Las siglas cuentan mucho. Pregúntenle a Meade. Unas siglas nuevas generan el espejismo de que un partido es fresco. El cambio de siglas es mágico. Ocurrió con el PRD en 1989; surgió de una ruptura del viejo PRI en el momento de su conversión hacia el neoliberalismo. Vino entonces la ilusión de un nuevo partido comprometido verdaderamente con el progreso. Pero pasó el tiempo y, en aras de debilitar al PRI, el PRD empezó a aceptar priístas. Sus nuevos miembros, al saltar de partido, se purificaban. Pero el PRD fue perdiendo credibilidad: en sus gobiernos hubo corrupción, abusos, antidemocracia y opacidad.

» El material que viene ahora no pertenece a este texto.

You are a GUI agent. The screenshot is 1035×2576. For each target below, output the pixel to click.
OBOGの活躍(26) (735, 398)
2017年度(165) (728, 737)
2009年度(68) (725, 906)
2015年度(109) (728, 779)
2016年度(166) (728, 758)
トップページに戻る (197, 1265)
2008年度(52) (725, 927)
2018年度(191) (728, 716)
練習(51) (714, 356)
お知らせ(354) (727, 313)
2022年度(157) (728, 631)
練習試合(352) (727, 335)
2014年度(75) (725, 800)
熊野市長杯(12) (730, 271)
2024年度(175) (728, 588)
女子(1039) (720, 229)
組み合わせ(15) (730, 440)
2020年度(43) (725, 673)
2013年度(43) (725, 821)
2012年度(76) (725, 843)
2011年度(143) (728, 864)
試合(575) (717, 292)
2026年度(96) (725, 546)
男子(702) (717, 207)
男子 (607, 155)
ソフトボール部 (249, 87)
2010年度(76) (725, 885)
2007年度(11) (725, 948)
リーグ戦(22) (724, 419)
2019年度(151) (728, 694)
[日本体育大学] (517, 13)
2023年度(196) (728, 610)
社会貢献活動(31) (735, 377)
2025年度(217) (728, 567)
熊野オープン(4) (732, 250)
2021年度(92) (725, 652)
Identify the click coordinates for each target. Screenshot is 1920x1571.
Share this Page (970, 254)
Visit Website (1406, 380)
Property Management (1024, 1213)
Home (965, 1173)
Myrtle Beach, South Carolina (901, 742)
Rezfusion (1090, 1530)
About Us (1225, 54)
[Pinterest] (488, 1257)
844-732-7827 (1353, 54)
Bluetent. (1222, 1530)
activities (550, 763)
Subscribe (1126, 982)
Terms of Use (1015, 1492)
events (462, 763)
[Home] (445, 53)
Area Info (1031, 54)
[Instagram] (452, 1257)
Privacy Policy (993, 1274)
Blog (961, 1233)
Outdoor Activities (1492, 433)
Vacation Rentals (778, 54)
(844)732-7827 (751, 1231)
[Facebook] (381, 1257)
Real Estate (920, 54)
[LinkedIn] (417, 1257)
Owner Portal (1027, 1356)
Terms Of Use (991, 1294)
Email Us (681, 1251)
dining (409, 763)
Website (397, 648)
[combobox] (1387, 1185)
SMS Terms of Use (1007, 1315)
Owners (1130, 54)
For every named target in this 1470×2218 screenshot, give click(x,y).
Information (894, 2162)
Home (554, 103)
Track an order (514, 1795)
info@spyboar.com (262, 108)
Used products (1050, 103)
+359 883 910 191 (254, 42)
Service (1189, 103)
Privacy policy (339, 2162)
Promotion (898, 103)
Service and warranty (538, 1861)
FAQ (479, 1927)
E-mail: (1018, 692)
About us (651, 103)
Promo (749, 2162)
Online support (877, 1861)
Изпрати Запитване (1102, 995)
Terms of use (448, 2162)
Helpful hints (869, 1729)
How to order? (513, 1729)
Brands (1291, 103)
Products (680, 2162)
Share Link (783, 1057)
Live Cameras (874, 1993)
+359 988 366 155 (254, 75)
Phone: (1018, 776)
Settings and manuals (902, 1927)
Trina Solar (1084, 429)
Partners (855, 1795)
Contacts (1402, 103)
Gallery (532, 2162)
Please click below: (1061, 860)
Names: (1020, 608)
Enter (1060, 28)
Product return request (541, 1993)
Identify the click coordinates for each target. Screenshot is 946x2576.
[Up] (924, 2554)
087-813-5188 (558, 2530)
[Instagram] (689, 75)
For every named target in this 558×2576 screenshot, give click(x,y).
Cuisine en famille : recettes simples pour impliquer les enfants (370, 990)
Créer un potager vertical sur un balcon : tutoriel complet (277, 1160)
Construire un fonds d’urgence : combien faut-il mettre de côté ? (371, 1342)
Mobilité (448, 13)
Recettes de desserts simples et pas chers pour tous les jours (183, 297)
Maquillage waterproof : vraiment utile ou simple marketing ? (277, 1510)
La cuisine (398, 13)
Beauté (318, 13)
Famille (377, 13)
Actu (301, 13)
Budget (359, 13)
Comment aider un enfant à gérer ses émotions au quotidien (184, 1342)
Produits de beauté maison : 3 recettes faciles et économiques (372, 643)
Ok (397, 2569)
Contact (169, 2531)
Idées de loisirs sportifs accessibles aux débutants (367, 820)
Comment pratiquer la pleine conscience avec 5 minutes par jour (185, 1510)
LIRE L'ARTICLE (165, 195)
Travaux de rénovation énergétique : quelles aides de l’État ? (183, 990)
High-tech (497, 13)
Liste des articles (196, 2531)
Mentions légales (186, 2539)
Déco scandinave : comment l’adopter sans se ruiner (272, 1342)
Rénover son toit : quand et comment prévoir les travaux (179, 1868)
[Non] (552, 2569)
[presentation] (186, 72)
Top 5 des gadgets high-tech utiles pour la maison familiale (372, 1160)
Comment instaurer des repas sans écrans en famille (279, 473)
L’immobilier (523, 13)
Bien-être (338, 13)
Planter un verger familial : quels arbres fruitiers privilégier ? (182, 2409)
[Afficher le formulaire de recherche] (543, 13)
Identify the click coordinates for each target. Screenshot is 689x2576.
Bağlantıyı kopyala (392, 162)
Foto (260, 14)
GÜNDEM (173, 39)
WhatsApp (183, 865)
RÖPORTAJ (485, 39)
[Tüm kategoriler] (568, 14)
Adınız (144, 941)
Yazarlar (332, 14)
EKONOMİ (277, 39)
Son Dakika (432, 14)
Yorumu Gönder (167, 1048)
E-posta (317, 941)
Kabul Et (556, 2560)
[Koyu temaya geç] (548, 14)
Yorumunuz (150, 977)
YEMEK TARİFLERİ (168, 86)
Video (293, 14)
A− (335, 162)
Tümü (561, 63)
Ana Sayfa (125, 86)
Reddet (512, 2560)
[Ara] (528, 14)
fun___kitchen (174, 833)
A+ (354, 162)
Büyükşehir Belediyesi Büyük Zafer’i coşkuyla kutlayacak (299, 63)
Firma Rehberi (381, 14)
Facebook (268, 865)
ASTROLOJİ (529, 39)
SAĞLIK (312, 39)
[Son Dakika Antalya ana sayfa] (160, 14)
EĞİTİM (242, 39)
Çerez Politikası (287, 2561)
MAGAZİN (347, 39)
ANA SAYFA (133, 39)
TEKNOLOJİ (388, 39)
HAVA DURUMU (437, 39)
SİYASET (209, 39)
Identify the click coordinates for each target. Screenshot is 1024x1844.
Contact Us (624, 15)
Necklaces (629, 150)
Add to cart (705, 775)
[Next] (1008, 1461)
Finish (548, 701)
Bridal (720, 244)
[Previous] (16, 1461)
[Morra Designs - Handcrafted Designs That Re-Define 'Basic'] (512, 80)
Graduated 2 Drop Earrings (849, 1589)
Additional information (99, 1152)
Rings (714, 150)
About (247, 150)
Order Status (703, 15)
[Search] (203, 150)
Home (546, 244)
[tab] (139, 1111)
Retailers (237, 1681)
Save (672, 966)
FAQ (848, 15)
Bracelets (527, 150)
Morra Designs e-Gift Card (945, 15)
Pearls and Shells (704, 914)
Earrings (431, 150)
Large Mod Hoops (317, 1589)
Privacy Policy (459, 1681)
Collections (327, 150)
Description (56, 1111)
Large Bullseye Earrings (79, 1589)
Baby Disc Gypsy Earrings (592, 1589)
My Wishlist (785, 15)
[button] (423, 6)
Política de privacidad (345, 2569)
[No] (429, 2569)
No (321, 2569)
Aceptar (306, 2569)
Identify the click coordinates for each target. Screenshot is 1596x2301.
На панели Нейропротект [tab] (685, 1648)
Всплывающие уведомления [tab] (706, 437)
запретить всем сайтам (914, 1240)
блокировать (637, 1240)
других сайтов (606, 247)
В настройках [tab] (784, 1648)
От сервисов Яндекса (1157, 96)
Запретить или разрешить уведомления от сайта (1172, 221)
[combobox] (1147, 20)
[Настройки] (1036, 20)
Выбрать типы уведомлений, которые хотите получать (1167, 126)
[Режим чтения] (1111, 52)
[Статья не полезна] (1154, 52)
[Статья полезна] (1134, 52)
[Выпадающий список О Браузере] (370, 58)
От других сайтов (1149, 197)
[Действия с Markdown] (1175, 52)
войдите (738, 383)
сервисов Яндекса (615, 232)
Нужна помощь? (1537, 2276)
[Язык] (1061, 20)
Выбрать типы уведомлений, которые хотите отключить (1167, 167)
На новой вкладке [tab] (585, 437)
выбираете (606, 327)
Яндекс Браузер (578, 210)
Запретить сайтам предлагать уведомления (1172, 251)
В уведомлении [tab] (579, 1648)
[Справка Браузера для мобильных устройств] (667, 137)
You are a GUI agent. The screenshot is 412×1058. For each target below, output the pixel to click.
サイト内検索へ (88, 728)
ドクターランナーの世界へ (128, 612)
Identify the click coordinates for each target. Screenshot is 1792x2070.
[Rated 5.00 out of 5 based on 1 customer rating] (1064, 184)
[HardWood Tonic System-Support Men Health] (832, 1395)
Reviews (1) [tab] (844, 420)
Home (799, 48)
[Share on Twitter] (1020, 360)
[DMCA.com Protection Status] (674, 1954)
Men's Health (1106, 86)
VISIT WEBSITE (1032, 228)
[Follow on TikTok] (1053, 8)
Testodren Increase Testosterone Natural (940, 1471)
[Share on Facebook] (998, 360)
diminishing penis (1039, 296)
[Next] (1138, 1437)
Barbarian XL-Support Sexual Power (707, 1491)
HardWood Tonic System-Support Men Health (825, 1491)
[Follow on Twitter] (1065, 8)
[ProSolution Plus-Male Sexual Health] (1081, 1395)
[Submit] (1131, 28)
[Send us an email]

Morena surgió de una ruptura con el PRD. La razón que dio Amlo no fue la adopción de un nuevo modelo económico, sino su participación del PRD en el Pacto por México. Pero la ruptura de Morena se dio antes. La verdadera razón fue la pérdida de influencia de Amlo en el PRD: tras su derrota de 2012, empezó a perder fuerza dentro del sol azteca. Ni siquiera había garantía de que pudiera ser candidato en 2018. Requería de un nuevo partido. Calculó bien, pues buena parte de los votos que él recibía eran de él, no del PRD. Acusando al PRD de corrupción y claudicación de principios, las siglas de Morena surgirían como símbolo de pureza. Que el nuevo partido sea nutrido por muchos que militaban en el PRD corrupto, además de por miembros del PRIAN, es lo de menos. Ahora pertenecen al partido que se presenta como un referente moral.

Y la magia que las nuevas siglas ejercen en millones de ciudadanos se traduce en millones de votos. Aquello que ofrezca el PRI y el PAN no goza de credibilidad: gobernaron y no cumplieron. Las promesas del nuevo partido suenan creíbles porque jamás ha gobernado, aunque muchos de sus dirigentes sí lo hayan hecho, siendo corresponsables de la situación que ahora se condena. Algo semejante ocurrió con El Bronco en Nuevo León, bajo el espejismo de su candidatura independiente. Ahí hicieron caso omiso de sus 30 años de militancia priísta. La magia de las nuevas siglas explica lo que está ocurriendo. Así, cuando se impone el hartazgo, hay una fuerte motivación para que el elector pruebe con un partido formal y nominalmente nuevo (e incluso, idealizarlo como un genuino referente moral).